“Then I share your pleasure, though, to be candid, I was thinking that a woman’s kiss has infinite gradations. It may savor of Paradise or the Dead Sea.”
“But she told me how grieved she was that she had behaved so foolishly, and appealed to me not to let the folly of a day break the friendship of years.”
“Ah! Millicent picks up some well turned sentiments on the stage. Come out for a little stroll, and tell me all about it.”
Helen hesitated. “It will soon be tea time,” she said, with a self conscious blush. She had promised Spencer to walk with him to the château; but her visit to Millicent had intervened, and he was not on the veranda at the moment.

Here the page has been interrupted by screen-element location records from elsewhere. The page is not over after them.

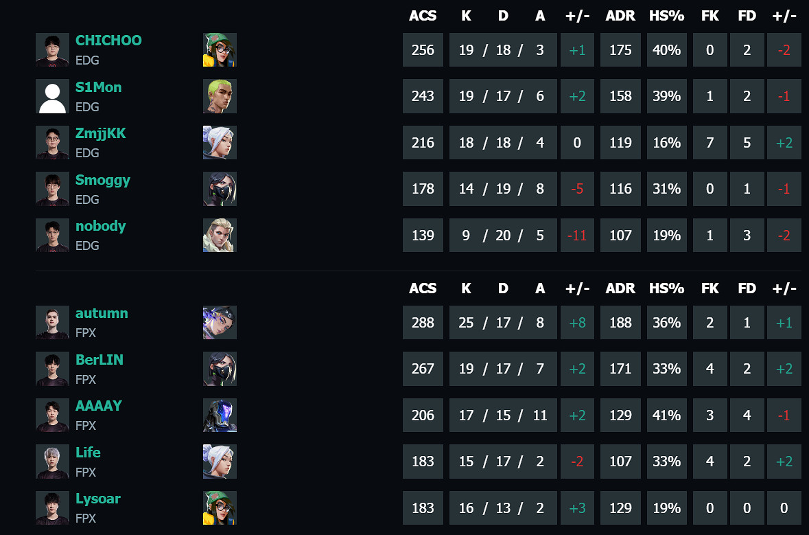Open ZmjjKK's player profile

pos(100,133)
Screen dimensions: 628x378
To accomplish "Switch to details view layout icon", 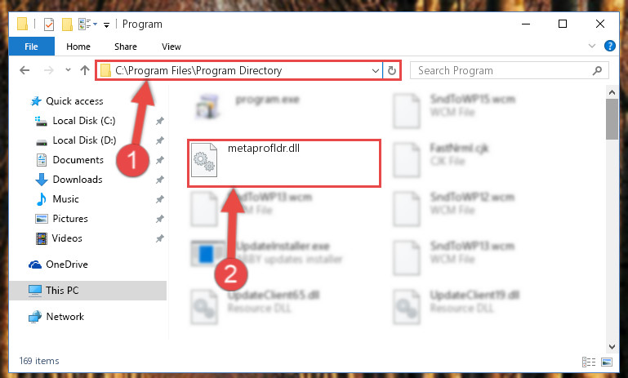I will tap(588, 362).
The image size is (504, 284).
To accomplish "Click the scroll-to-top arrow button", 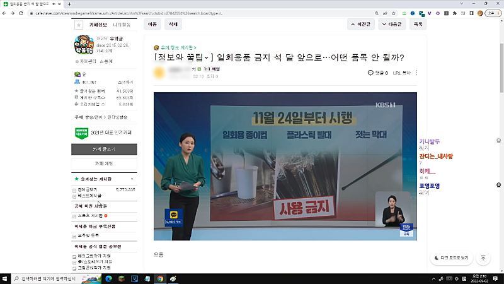I will 483,257.
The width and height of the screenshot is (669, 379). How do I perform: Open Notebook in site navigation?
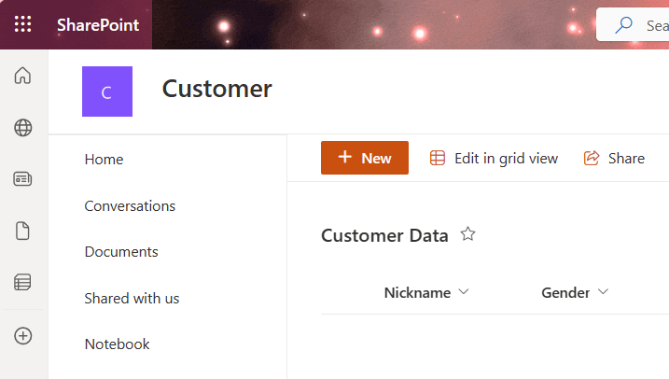coord(117,344)
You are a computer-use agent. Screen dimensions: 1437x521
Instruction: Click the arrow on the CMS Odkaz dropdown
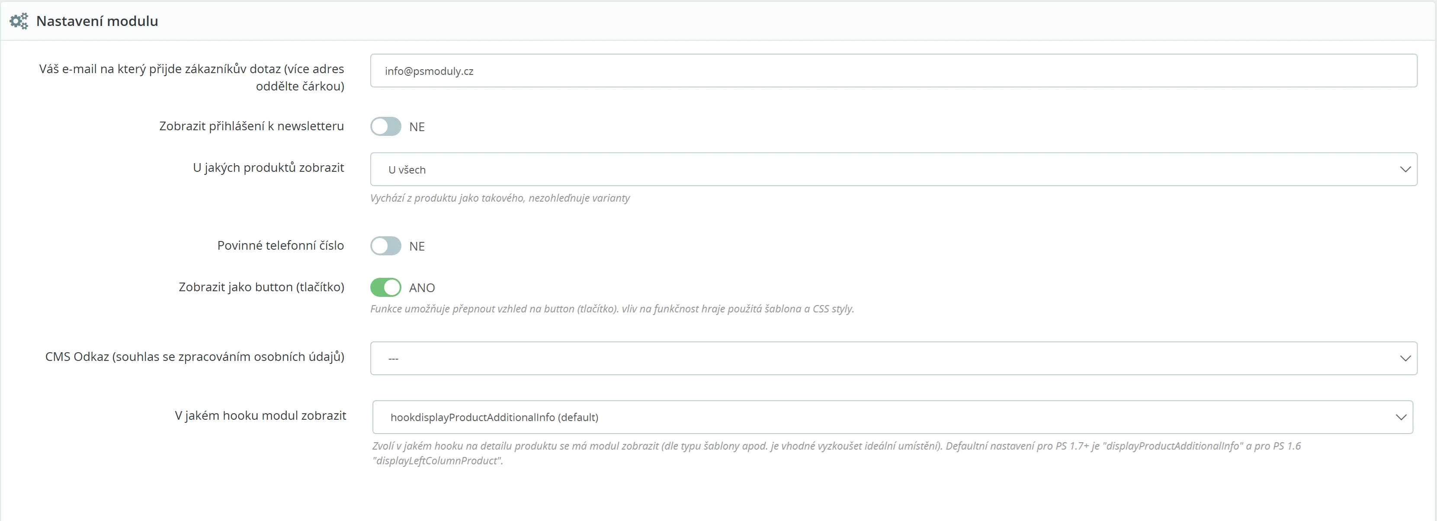coord(1405,358)
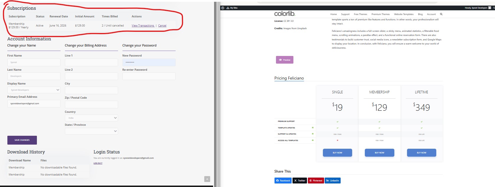Click the WordPress logo in admin bar
This screenshot has height=187, width=495.
223,8
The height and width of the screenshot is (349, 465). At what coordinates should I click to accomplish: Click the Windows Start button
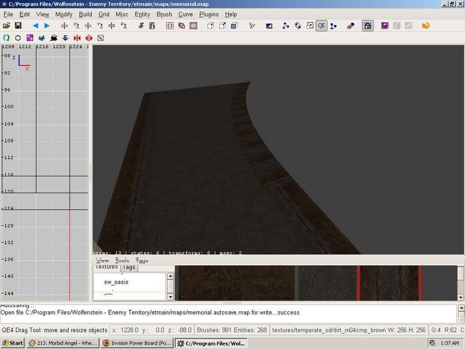13,343
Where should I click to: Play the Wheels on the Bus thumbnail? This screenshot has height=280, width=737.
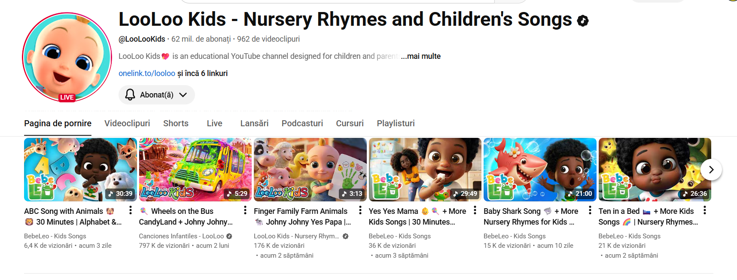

“We need not go far. The sun has garnished the roads for us. What do you say if we make for the village, and interview Johann Klucker’s cat on the weather?”
His tone was quite reassuring. To her transparent honesty of purpose it seemed better that they should discuss Millicent’s motive in coming to the hotel and then dismiss it for ever. “A most excellent idea,” she cried lightly. “I have been writing all the morning, so a breath of fresh air will be grateful.”
They passed down the steps.
They had not gone more than a few paces when the driver of an empty carriage pulled up his vehicle and handed Bower a telegram.
“They gave it to me at St. Moritz, Herr Bower,” he said. “I took a message there for Herr Spencer, and they asked me to bring this to you, as it would reach you more quickly than if it came by the post.”